Outro aspecto relevante em sua atuação jornalística e de
cidadão, prende-se ao seu extraordinário senso de humor. A este respeito, são
abundantes os testemunhos compartilhados por tanta gente que o conhecia de
perto. Um senso de humor inteligente, criativo, a evocar, por exemplo, as
travessuras dignas de um repentista. E aqui não me refiro apenas à sua atuação
em parceria com o humorista José Simão, nos momentos diários de humor,
divulgados pela Rádio Band FM, mas em tantas outras ocasiões, inclusive durante
os intervalos de programas por ele apresentados. Como exemplo ilustrativo,
sugiro conferir a seguinte entrevista, concedida em 2011: https://www.youtube.com/watch?v=_DQ05_MXHlo .
Um outro aspecto que dele/nele merece ser ressaltado tem a
ver com seu alto potencial criativo. Em múltiplas e embaraçosas situações,
sempre dava a conhecer seu talento de inventividade.

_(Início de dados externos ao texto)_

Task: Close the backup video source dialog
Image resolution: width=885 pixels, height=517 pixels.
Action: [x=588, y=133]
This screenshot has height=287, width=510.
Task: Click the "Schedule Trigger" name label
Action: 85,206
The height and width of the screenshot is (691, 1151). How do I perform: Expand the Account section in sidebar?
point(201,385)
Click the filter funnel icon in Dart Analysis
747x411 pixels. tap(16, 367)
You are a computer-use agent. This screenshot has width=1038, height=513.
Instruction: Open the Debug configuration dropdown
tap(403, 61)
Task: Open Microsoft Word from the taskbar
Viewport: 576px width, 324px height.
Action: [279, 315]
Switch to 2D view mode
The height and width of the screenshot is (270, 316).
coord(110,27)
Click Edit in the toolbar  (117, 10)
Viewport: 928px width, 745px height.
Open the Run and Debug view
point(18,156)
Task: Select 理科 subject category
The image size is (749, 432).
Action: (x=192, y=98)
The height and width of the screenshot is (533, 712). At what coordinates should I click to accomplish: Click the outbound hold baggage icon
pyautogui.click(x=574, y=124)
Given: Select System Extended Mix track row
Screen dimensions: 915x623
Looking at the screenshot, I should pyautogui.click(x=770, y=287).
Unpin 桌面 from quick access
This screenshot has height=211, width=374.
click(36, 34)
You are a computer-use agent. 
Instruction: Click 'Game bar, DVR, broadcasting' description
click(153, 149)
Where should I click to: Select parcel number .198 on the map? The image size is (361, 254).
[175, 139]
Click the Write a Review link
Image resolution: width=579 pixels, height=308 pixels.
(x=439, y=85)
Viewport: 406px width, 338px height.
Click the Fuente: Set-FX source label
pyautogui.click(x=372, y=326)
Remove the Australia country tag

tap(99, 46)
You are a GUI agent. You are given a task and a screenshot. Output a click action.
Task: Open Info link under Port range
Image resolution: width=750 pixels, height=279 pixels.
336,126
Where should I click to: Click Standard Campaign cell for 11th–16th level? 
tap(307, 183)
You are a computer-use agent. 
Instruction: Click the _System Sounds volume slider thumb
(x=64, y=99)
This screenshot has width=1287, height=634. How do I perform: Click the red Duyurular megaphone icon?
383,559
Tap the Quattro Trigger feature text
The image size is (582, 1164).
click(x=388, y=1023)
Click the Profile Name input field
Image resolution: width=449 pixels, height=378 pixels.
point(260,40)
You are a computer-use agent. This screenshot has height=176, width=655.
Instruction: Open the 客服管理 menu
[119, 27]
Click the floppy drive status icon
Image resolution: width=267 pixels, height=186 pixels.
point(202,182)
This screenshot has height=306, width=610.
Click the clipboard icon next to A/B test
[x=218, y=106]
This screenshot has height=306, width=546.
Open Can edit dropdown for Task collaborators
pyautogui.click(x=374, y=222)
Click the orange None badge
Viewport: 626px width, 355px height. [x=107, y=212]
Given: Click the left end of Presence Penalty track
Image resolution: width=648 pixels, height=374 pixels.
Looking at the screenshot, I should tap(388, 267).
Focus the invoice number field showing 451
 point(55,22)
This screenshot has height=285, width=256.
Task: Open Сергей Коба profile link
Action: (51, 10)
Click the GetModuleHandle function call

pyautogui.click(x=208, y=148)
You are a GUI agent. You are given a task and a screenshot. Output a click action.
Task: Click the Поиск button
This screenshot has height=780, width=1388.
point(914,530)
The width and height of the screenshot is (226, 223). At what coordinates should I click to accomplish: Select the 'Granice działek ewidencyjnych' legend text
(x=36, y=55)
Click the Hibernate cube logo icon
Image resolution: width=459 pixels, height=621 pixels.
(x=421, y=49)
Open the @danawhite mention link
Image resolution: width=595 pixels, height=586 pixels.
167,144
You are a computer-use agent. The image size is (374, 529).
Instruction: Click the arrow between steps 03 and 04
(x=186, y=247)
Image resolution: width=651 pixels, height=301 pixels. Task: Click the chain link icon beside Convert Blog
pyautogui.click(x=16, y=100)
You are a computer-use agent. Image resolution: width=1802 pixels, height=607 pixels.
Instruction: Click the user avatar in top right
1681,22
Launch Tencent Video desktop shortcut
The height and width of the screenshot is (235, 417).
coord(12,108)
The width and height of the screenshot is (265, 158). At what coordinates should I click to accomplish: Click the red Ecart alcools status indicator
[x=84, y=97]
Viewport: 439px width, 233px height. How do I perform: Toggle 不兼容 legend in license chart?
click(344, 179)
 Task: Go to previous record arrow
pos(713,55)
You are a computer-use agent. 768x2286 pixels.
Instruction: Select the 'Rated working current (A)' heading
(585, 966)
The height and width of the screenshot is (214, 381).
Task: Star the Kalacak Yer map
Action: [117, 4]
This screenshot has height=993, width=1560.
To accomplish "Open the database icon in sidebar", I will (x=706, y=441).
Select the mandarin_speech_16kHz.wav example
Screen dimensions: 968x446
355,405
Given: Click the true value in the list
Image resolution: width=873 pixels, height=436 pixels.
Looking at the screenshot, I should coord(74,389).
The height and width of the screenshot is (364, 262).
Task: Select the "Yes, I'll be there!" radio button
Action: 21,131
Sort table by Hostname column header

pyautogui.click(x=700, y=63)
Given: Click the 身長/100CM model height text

A começar pela excelência
de articulação de seu discurso (oral ou escrito): revelava-se um exímio tecelão
de palavras, destacando-se pela riqueza vocabular, pela propriedade dos termos
empregados e pela fluência sintática.
Num cenário de escassez de exercício crítico da cidadania e
de condutas duvidosas de lideranças e de profissionais da imprensa, faço votos
de que o legado de Ricardo Boechat, como
cidadão e como jornalista, inspire e fortaleça o compromisso com a defesa e
promoção da dignidade dos injustiçados.